* **Text block**:
As can be seen in the above output, we saved a snapshot to: /cm/shared/backup/etcd/etcd-node001-20241017163809.
This file can be used to restore all Etcd members when needed, see the next section (Section 3).


3. Restore the snapshot

This section assumes that there is an actual need to restore a snapshot. For example, hardware failure of all Etcd members. If some are still up & running, then replacing, adding or removing members while it remains operational is possibly a better solution. Again, the following KB article might be more appropriate for this case: https://kb.brightcomputing.com/knowledge-base/etcd-membership-reconfiguration-in-bright-9-0/.

If the above KB article cannot save the Etcd cluster, then this section will explain how to restore all Etcd members at once from the snapshot. This will require downtime of Etcd, we don’t want Etcd to corrupt it’s database while we are restoring the snapshot.

* **Exercise 1**:
Answer these questions from the text on restoring an Etcd snapshot:
(a) To what path was the snapshot saved?
(b) What example does the text give of an actual need to restore a snapshot?
(c) During the restore, what must Etcd be kept from doing to its database?
* **Exercise 2**: The text on restoring an Etcd snapshot suggests changes to members as a possibly better solution while some are still running. List those member operations.
* **Exercise 3**: Carry on the text about restoring an Etcd snapshot from its last sentence.

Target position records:
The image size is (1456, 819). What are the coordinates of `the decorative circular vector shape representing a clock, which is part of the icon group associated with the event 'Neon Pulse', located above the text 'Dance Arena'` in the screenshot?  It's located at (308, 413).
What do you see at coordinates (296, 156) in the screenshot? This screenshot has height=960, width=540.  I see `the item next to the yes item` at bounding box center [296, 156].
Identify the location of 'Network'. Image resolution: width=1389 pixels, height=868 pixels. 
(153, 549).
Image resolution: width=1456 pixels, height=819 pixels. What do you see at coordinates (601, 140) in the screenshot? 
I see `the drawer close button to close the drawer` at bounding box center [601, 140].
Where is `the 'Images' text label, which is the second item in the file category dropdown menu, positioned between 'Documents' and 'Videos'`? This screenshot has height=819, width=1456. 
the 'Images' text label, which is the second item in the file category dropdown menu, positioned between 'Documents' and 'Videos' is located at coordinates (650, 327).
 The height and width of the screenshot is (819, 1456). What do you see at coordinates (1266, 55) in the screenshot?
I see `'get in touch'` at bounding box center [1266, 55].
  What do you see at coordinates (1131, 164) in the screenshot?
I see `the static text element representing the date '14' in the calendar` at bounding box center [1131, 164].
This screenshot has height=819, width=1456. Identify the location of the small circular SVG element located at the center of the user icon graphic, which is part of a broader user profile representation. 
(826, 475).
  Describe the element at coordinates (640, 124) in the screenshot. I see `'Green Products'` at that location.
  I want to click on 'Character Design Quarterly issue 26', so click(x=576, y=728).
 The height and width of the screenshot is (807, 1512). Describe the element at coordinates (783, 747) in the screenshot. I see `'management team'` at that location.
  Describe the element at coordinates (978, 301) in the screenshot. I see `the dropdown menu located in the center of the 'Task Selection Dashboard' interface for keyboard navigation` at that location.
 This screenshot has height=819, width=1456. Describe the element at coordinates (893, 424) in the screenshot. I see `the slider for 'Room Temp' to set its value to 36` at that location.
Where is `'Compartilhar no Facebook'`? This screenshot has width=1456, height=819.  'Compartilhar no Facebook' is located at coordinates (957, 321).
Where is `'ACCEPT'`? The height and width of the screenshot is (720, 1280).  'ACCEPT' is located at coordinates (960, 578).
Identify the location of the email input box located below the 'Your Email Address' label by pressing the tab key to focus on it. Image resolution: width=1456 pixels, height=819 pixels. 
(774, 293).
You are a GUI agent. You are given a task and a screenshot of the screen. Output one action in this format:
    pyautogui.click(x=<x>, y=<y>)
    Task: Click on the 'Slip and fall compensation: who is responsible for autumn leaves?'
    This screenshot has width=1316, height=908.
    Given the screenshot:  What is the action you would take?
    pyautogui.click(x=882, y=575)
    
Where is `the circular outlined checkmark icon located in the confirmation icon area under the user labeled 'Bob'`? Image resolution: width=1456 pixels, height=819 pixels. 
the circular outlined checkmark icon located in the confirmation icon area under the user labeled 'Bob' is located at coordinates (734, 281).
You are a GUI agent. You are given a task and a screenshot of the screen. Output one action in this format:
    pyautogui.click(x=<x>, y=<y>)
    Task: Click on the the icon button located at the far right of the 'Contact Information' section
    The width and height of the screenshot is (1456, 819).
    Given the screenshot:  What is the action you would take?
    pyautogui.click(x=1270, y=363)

* **Task answer 1**:
(a) /cm/shared/backup/etcd/etcd-node001-20241017163809
(b) Hardware failure of all Etcd members.
(c) Corrupting its database while the snapshot is being restored.

* **Task answer 2**:
- Replacing members
- Adding members
- Removing members

* **Task answer 3**:
3.1. Make sure all Etcd Hosts are UP

Assuming this is a disaster recovery, perhaps one server is completely new, or all servers corrupted or suffered data loss, before we can restore the database, all the nodes need to be up and running. We can check this using cmsh.

root@bcm:~# cmsh
[bcm]% device
[bcm->device]% list -l etcd::host
Type                   Hostname (key)    MAC                Category         Ip              Network        Status          
---------------------- ----------------- ------------------ ---------------- --------------- -------------- ----------------
HeadNode               bcm FA:16:3E:CB:0F:A1                   10.141.255.254  internalnet    [   UP   ]      
PhysicalNode           node001           FA:16:3E:47:A8:B6  default          10.141.0.1      internalnet    [   UP   ]      
PhysicalNode           node002           FA:16:3E:C9:2D:95  default          10.141.0.2      internalnet    [   UP   ]      

Above we listed all the devices with the etcd::host role and confirmed their status to be UP.

3.2. Stop all Etcd services

We can then also use cmsh for stopping the nodes. Let’s first get the list of hostnames: bcm, node001 and node002 in this example.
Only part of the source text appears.